Yes, But He's Against The War

In contrast, the Democrats have become increasingly confident in recent years.  With a cocktail of grass-roots fundamentalism, limousine liberal money and increasing party discipline, the Democrats were seemingly shedding their long-standing (and to no small degree deserved) reputation as the fraternity of do-gooding also-rans.  Of Democratic presidents in the second half of the 20th Century, only the empathetic lip-biter, Bill Clinton served two terms (so hold your horses, LBJ apologists–while the legendarily endowed Texan did serve parts of two terms after Kennedy’s assassination in late 1963, he was only elected President once in 1964, stomping arch-conservative Barry Goldwater).  Jimmy Carter, the Dem’s other surviving ex-president, is a symbol of the benign impotence of the Democratic Party for much of the second half of the 20th Century.  

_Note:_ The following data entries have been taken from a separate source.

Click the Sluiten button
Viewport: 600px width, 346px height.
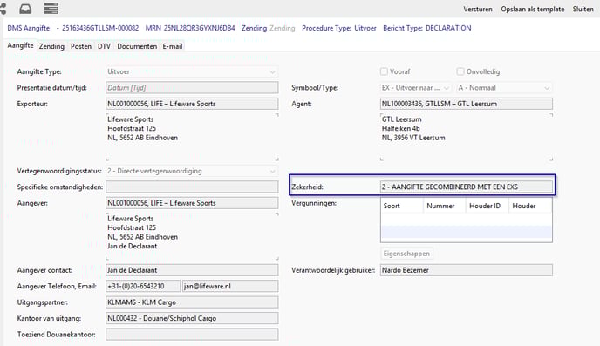pos(583,10)
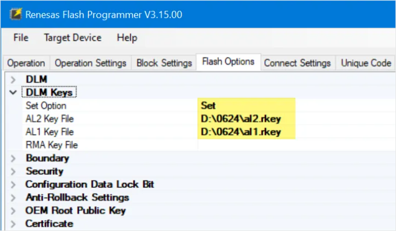Collapse the DLM Keys section
Screen dimensions: 396x231
click(13, 92)
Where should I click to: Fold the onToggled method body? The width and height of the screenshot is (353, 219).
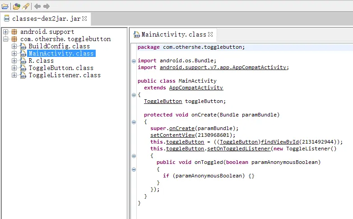tap(134, 169)
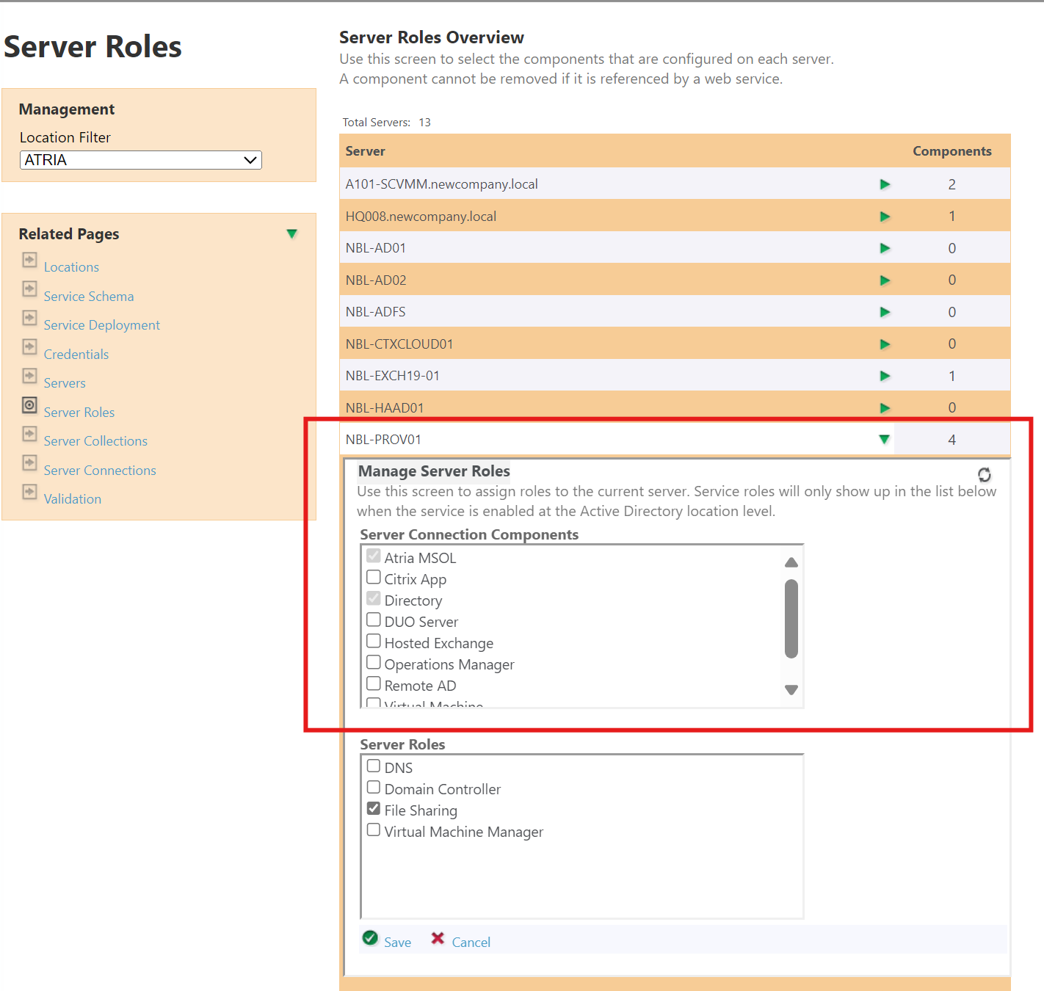The image size is (1044, 991).
Task: Expand the A101-SCVMM.newcompany.local server row
Action: coord(885,184)
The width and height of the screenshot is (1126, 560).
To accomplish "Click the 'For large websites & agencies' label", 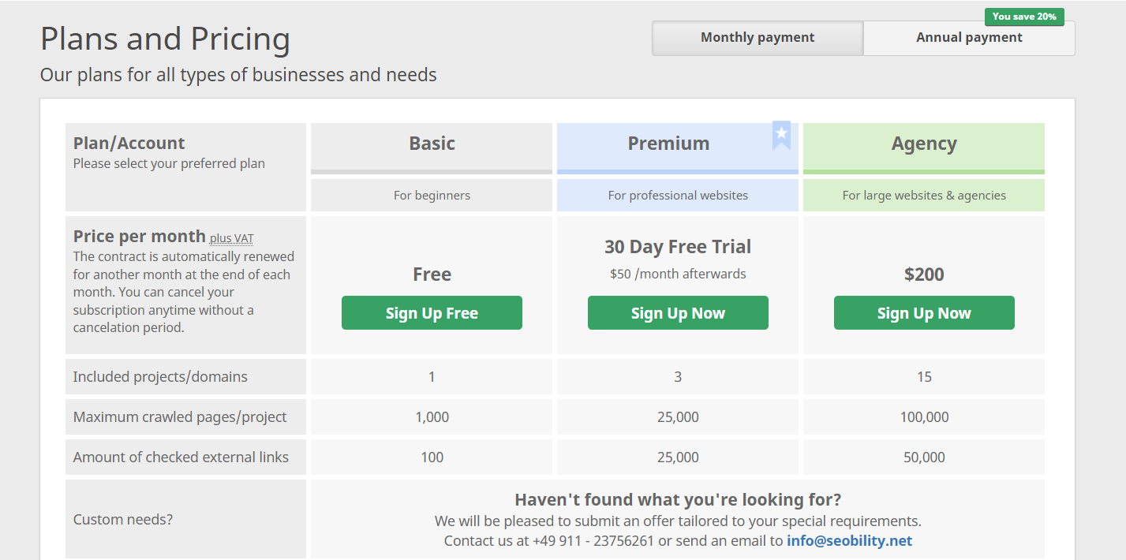I will tap(924, 195).
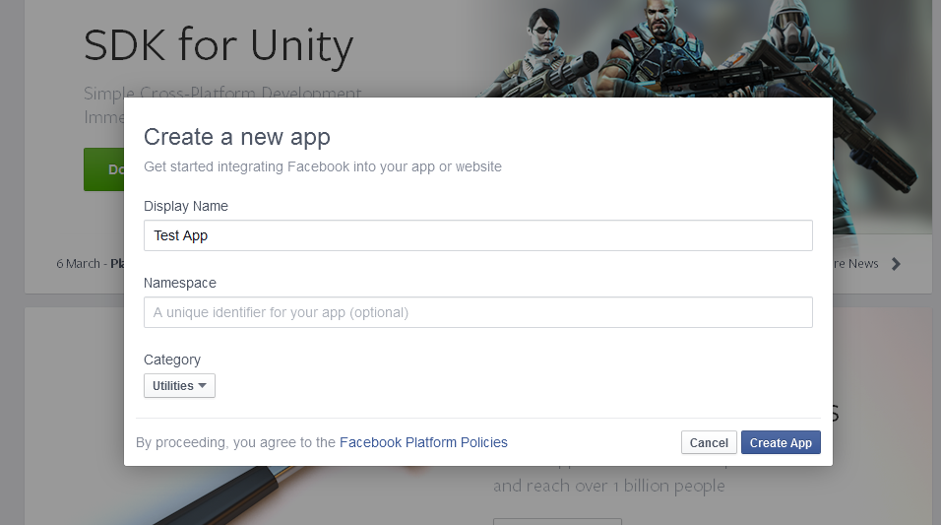Click the outlined button below '1 billion people'

(557, 520)
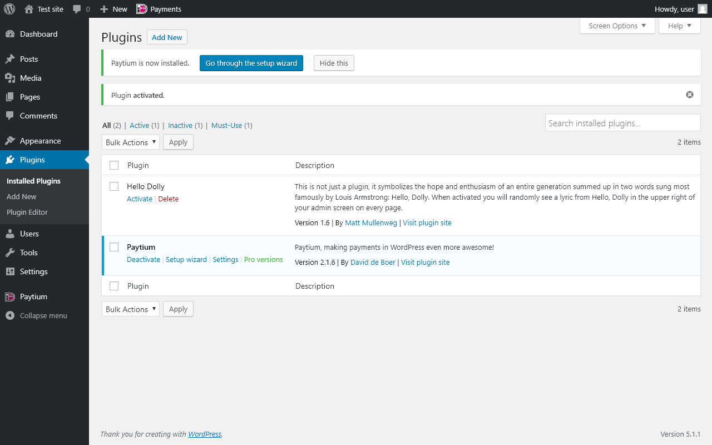Screen dimensions: 712x445
Task: Filter plugins by Inactive
Action: (180, 126)
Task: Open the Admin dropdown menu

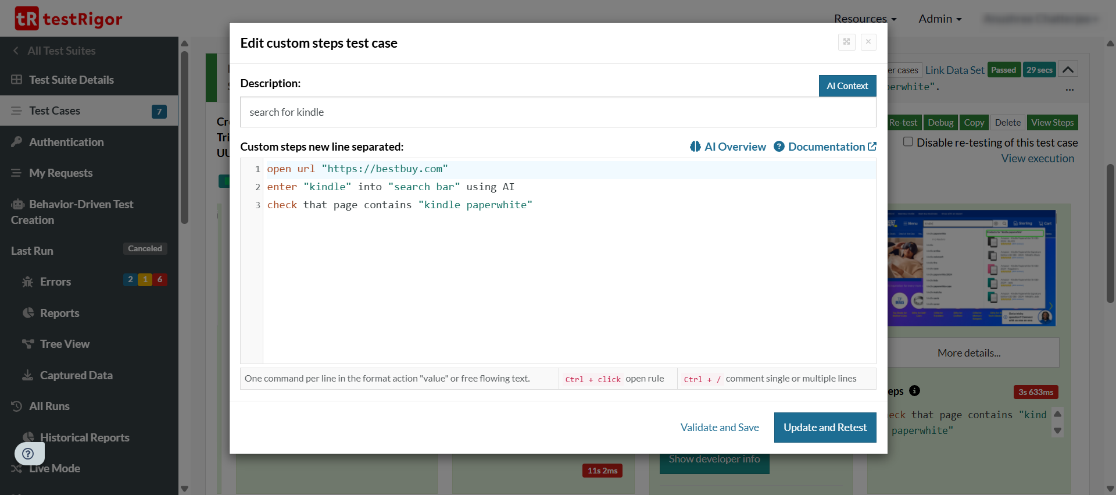Action: click(939, 19)
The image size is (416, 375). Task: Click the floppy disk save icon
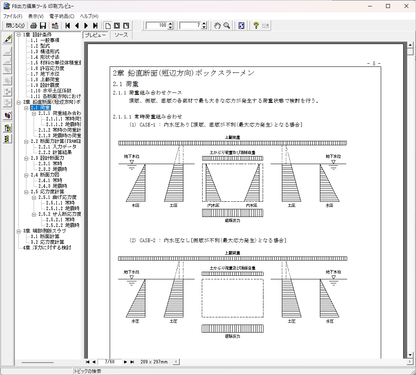click(42, 26)
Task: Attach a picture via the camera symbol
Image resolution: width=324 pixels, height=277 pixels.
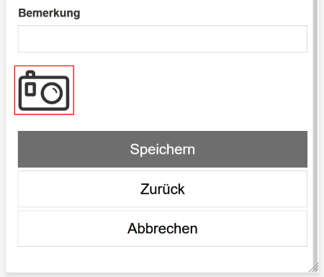Action: (44, 90)
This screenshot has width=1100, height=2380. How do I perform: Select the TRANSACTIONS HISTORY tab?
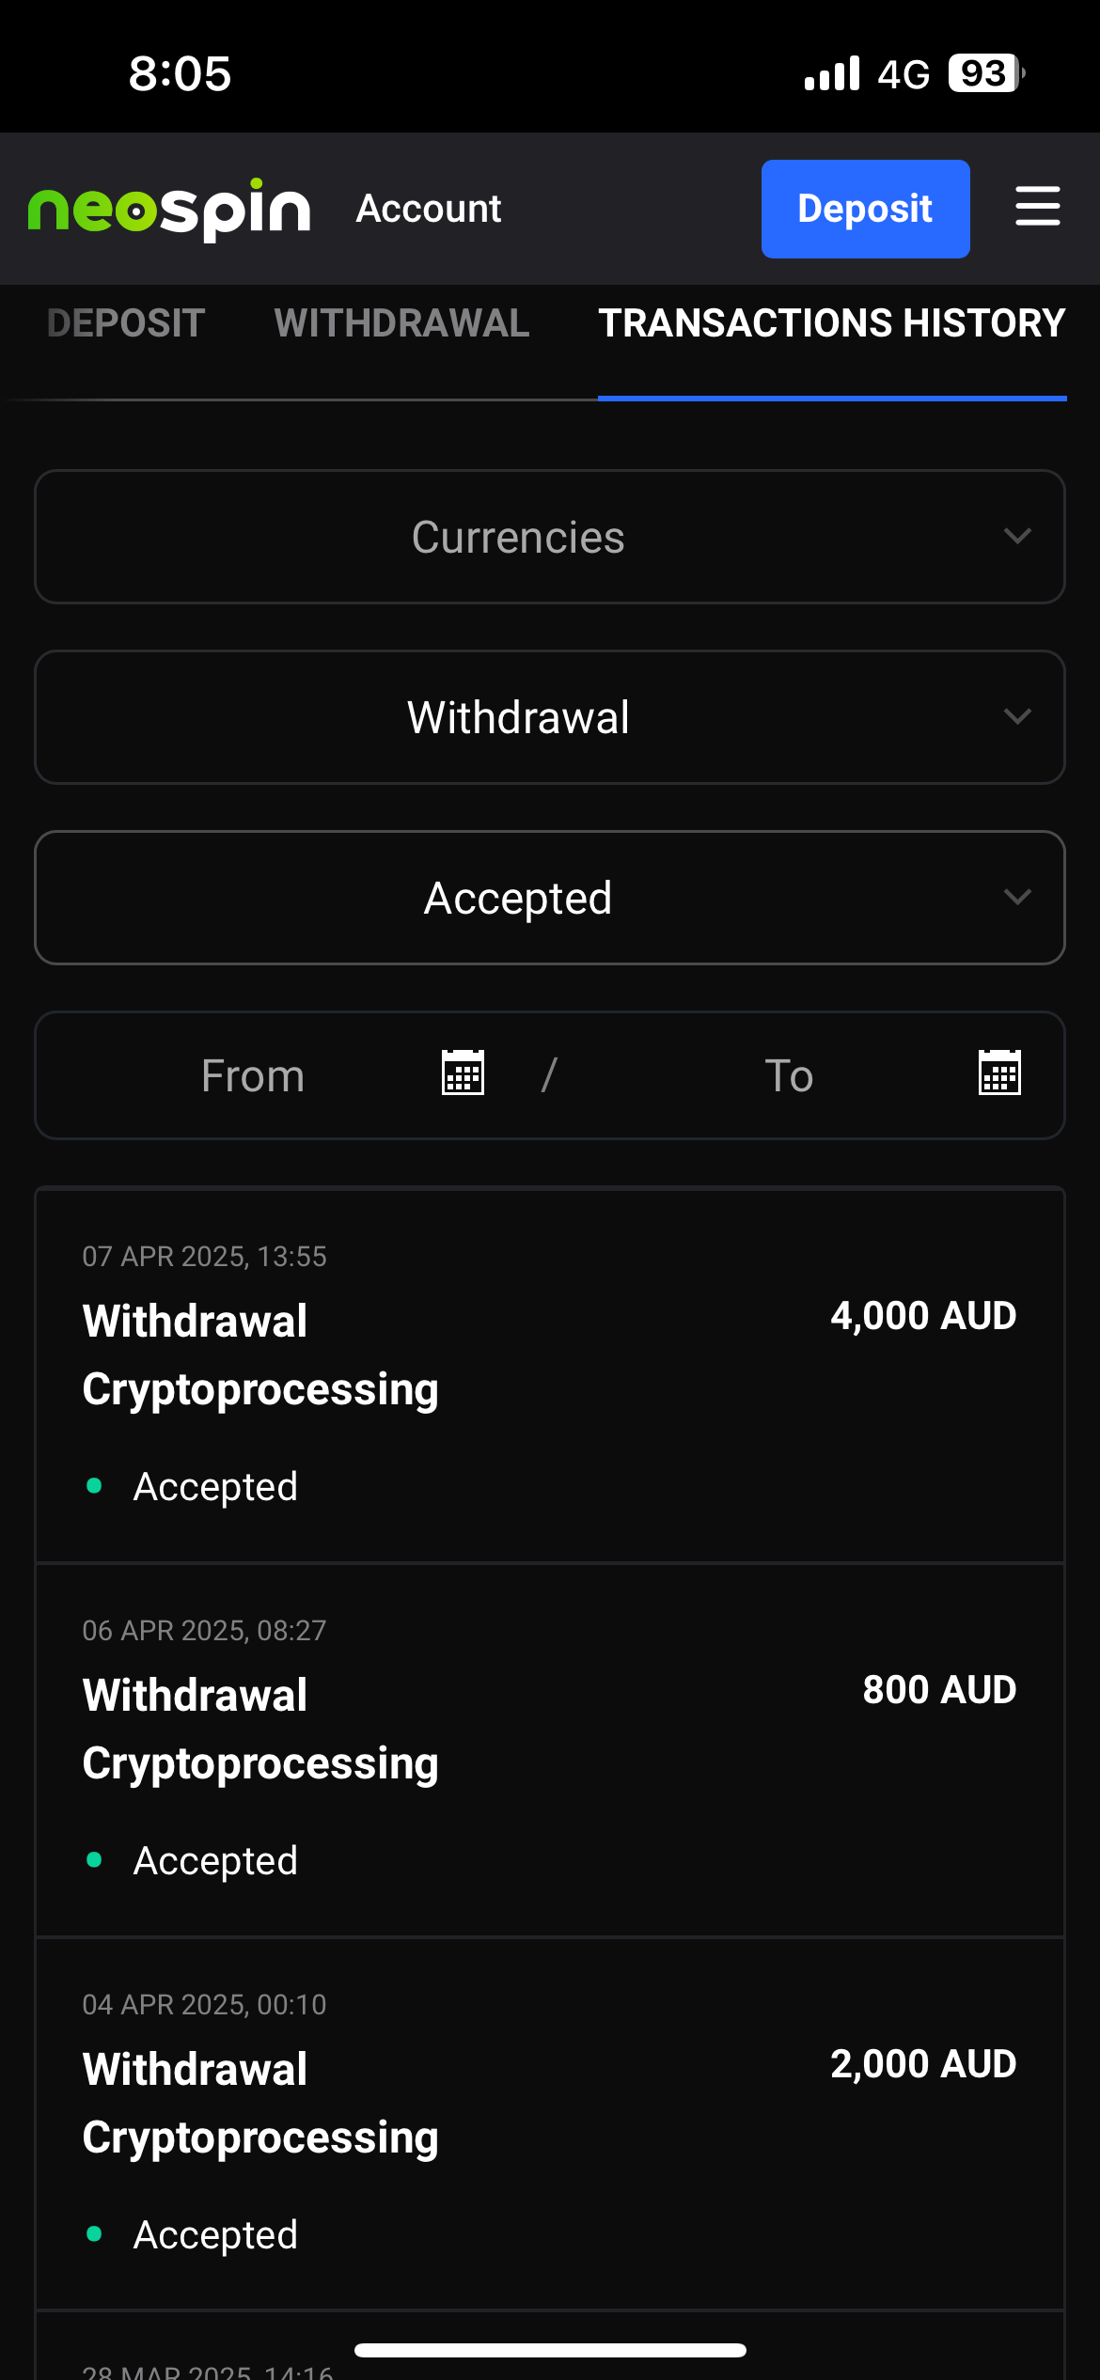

But with the Clinton Bump in the 90’s, the Democratic takeover of the legislature in 2006 and finally, Obama’s masterful victory over John McCain, it appeared that the Democratic Party had found itself at last after so long in the wilderness, consigning the GOP to bumble its way into obsolescence.  The poisonous combination of  arrogance and a leadership out of touch with contemporary America led the Republicans to what promised to be their Waterloo in 2008.  There was an outpouring hand wringing and gnashing of teeth from GOP loyalists in the days following Obama’s victory, while the Democrats made no attempt to contain their glee.   Both sides were heralding the same event: the ugly death of the Republican Party.   

This may have been premature.  That the Republican Party has not only survived, but is perhaps ascendant, is creditable less to the GOP than to the Democrats themselves.  Failing to learn from the opposition’s mistakes, the Democratic Party has ceded authority to a fringe minority, one which shows every evidence of being as crass and autocratic as were the Republicans who preceded it.  Despite the very clear will of the people, the Democrats persist in pushing through a big government agenda that Americans fear will fundamentally change the character and nature of the nation, and doom America to generations of economic serfdom.  

Unless wiser heads within the party prevail–an outcome by no means certain, 2010 will be a very bad year for the Democrats.